(Record extracts Opens)

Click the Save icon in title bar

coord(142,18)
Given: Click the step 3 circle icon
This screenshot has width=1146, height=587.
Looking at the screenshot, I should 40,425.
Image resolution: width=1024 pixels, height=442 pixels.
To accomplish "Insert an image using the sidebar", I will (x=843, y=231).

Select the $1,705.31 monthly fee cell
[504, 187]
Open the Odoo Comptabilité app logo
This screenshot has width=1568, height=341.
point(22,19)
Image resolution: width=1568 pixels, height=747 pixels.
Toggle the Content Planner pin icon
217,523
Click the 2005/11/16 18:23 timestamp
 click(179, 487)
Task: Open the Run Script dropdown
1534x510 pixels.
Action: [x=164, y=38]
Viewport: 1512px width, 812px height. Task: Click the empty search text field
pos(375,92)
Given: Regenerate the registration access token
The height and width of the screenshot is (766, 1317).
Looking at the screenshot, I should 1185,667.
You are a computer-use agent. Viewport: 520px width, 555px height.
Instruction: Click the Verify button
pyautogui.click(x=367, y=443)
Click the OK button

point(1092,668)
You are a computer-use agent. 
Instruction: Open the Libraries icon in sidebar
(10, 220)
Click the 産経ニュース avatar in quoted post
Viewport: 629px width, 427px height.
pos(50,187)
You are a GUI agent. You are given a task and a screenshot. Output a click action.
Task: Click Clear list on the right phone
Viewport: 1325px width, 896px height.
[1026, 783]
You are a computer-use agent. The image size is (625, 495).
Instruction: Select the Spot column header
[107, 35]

(Record extracts Closes)

• [Prompt]: Write the data out again in full and exactly.

• [Finished task]:
Click the Save icon in title bar

coord(142,18)
Given: Click the step 3 circle icon
This screenshot has width=1146, height=587.
Looking at the screenshot, I should 40,425.
Image resolution: width=1024 pixels, height=442 pixels.
To accomplish "Insert an image using the sidebar", I will (x=843, y=231).

Select the $1,705.31 monthly fee cell
[504, 187]
Open the Odoo Comptabilité app logo
This screenshot has width=1568, height=341.
point(22,19)
Image resolution: width=1568 pixels, height=747 pixels.
Toggle the Content Planner pin icon
217,523
Click the 2005/11/16 18:23 timestamp
 click(179, 487)
Task: Open the Run Script dropdown
1534x510 pixels.
Action: [x=164, y=38]
Viewport: 1512px width, 812px height. Task: Click the empty search text field
pos(375,92)
Given: Regenerate the registration access token
The height and width of the screenshot is (766, 1317).
Looking at the screenshot, I should 1185,667.
You are a computer-use agent. Viewport: 520px width, 555px height.
Instruction: Click the Verify button
pyautogui.click(x=367, y=443)
Click the OK button

point(1092,668)
You are a computer-use agent. 
Instruction: Open the Libraries icon in sidebar
(10, 220)
Click the 産経ニュース avatar in quoted post
Viewport: 629px width, 427px height.
pos(50,187)
You are a GUI agent. You are given a task and a screenshot. Output a click action.
Task: Click Clear list on the right phone
Viewport: 1325px width, 896px height.
[1026, 783]
You are a computer-use agent. The image size is (625, 495).
Instruction: Select the Spot column header
[107, 35]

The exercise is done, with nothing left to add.